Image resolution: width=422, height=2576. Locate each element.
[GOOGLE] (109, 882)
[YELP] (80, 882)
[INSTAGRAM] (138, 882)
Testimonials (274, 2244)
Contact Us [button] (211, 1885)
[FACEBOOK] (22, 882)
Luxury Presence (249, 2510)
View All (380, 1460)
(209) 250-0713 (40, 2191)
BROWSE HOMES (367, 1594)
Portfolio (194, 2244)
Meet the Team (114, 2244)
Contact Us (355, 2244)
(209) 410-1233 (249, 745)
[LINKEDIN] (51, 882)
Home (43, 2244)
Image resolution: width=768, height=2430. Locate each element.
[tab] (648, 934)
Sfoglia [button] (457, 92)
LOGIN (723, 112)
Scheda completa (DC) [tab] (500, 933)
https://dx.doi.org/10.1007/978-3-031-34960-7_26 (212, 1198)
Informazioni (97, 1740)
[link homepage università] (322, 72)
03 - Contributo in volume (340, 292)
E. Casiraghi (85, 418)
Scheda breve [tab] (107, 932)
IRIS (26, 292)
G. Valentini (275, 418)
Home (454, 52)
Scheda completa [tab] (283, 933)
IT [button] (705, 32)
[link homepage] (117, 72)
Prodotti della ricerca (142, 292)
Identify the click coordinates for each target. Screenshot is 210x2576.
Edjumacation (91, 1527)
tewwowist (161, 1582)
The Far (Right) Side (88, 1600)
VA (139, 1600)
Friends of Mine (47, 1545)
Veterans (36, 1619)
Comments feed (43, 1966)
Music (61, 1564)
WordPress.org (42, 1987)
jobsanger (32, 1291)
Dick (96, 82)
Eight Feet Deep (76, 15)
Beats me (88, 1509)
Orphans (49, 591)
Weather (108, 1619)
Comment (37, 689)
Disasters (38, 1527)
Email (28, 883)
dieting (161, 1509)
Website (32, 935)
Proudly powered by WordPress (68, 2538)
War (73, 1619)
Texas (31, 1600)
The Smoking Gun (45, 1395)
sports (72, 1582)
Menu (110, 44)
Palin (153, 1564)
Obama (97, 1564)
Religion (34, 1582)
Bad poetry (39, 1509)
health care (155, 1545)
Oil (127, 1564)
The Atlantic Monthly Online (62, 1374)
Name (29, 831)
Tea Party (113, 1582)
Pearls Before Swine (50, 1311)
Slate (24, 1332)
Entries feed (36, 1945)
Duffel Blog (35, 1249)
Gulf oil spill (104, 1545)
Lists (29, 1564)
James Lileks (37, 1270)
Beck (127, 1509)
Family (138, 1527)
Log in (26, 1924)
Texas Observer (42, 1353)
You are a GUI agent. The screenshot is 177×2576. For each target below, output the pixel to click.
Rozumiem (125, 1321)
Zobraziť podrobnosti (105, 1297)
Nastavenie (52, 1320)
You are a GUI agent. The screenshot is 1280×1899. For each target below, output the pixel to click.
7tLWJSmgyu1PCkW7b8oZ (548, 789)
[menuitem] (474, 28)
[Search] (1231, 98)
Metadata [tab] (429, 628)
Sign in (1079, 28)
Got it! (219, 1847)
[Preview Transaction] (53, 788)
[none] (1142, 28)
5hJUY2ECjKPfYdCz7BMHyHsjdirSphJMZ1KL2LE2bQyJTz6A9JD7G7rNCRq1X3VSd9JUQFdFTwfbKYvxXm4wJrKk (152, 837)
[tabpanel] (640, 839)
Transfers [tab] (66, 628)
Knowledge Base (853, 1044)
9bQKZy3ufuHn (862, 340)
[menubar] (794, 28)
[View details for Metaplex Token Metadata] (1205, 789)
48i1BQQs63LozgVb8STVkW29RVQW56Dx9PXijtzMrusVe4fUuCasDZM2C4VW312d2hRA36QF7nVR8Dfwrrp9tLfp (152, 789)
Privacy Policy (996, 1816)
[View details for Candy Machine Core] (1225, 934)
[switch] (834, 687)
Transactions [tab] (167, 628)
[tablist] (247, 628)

▬▬▬

Once you have read the data above, print all of it again exactly.

**Solution to this task:**
Image resolution: width=422, height=2576. Locate each element.
[GOOGLE] (109, 882)
[YELP] (80, 882)
[INSTAGRAM] (138, 882)
Testimonials (274, 2244)
Contact Us [button] (211, 1885)
[FACEBOOK] (22, 882)
Luxury Presence (249, 2510)
View All (380, 1460)
(209) 250-0713 (40, 2191)
BROWSE HOMES (367, 1594)
Portfolio (194, 2244)
Meet the Team (114, 2244)
Contact Us (355, 2244)
(209) 410-1233 (249, 745)
[LINKEDIN] (51, 882)
Home (43, 2244)
Image resolution: width=768, height=2430. Locate each element.
[tab] (648, 934)
Sfoglia [button] (457, 92)
LOGIN (723, 112)
Scheda completa (DC) [tab] (500, 933)
https://dx.doi.org/10.1007/978-3-031-34960-7_26 (212, 1198)
Informazioni (97, 1740)
[link homepage università] (322, 72)
03 - Contributo in volume (340, 292)
E. Casiraghi (85, 418)
Scheda breve [tab] (107, 932)
IRIS (26, 292)
G. Valentini (275, 418)
Home (454, 52)
Scheda completa [tab] (283, 933)
IT [button] (705, 32)
[link homepage] (117, 72)
Prodotti della ricerca (142, 292)
Identify the click coordinates for each target. Screenshot is 210x2576.
Edjumacation (91, 1527)
tewwowist (161, 1582)
The Far (Right) Side (88, 1600)
VA (139, 1600)
Friends of Mine (47, 1545)
Veterans (36, 1619)
Comments feed (43, 1966)
Music (61, 1564)
WordPress.org (42, 1987)
jobsanger (32, 1291)
Dick (96, 82)
Eight Feet Deep (76, 15)
Beats me (88, 1509)
Orphans (49, 591)
Weather (108, 1619)
Comment (37, 689)
Disasters (38, 1527)
Email (28, 883)
dieting (161, 1509)
Website (32, 935)
Proudly powered by WordPress (68, 2538)
War (73, 1619)
Texas (31, 1600)
The Smoking Gun (45, 1395)
sports (72, 1582)
Menu (110, 44)
Palin (153, 1564)
Obama (97, 1564)
Religion (34, 1582)
Bad poetry (39, 1509)
health care (155, 1545)
Oil (127, 1564)
The Atlantic Monthly Online (62, 1374)
Name (29, 831)
Tea Party (113, 1582)
Pearls Before Swine (50, 1311)
Slate (24, 1332)
Entries feed (36, 1945)
Duffel Blog (35, 1249)
Gulf oil spill (104, 1545)
Lists (29, 1564)
James Lileks (37, 1270)
Beck (127, 1509)
Family (138, 1527)
Log in (26, 1924)
Texas Observer (42, 1353)
You are a GUI agent. The screenshot is 177×2576. For each target below, output the pixel to click.
Rozumiem (125, 1321)
Zobraziť podrobnosti (105, 1297)
Nastavenie (52, 1320)
You are a GUI agent. The screenshot is 1280×1899. For each target below, output the pixel to click.
7tLWJSmgyu1PCkW7b8oZ (548, 789)
[menuitem] (474, 28)
[Search] (1231, 98)
Metadata [tab] (429, 628)
Sign in (1079, 28)
Got it! (219, 1847)
[Preview Transaction] (53, 788)
[none] (1142, 28)
5hJUY2ECjKPfYdCz7BMHyHsjdirSphJMZ1KL2LE2bQyJTz6A9JD7G7rNCRq1X3VSd9JUQFdFTwfbKYvxXm4wJrKk (152, 837)
[tabpanel] (640, 839)
Transfers [tab] (66, 628)
Knowledge Base (853, 1044)
9bQKZy3ufuHn (862, 340)
[menubar] (794, 28)
[View details for Metaplex Token Metadata] (1205, 789)
48i1BQQs63LozgVb8STVkW29RVQW56Dx9PXijtzMrusVe4fUuCasDZM2C4VW312d2hRA36QF7nVR8Dfwrrp9tLfp (152, 789)
Privacy Policy (996, 1816)
[View details for Candy Machine Core] (1225, 934)
[switch] (834, 687)
Transactions [tab] (167, 628)
[tablist] (247, 628)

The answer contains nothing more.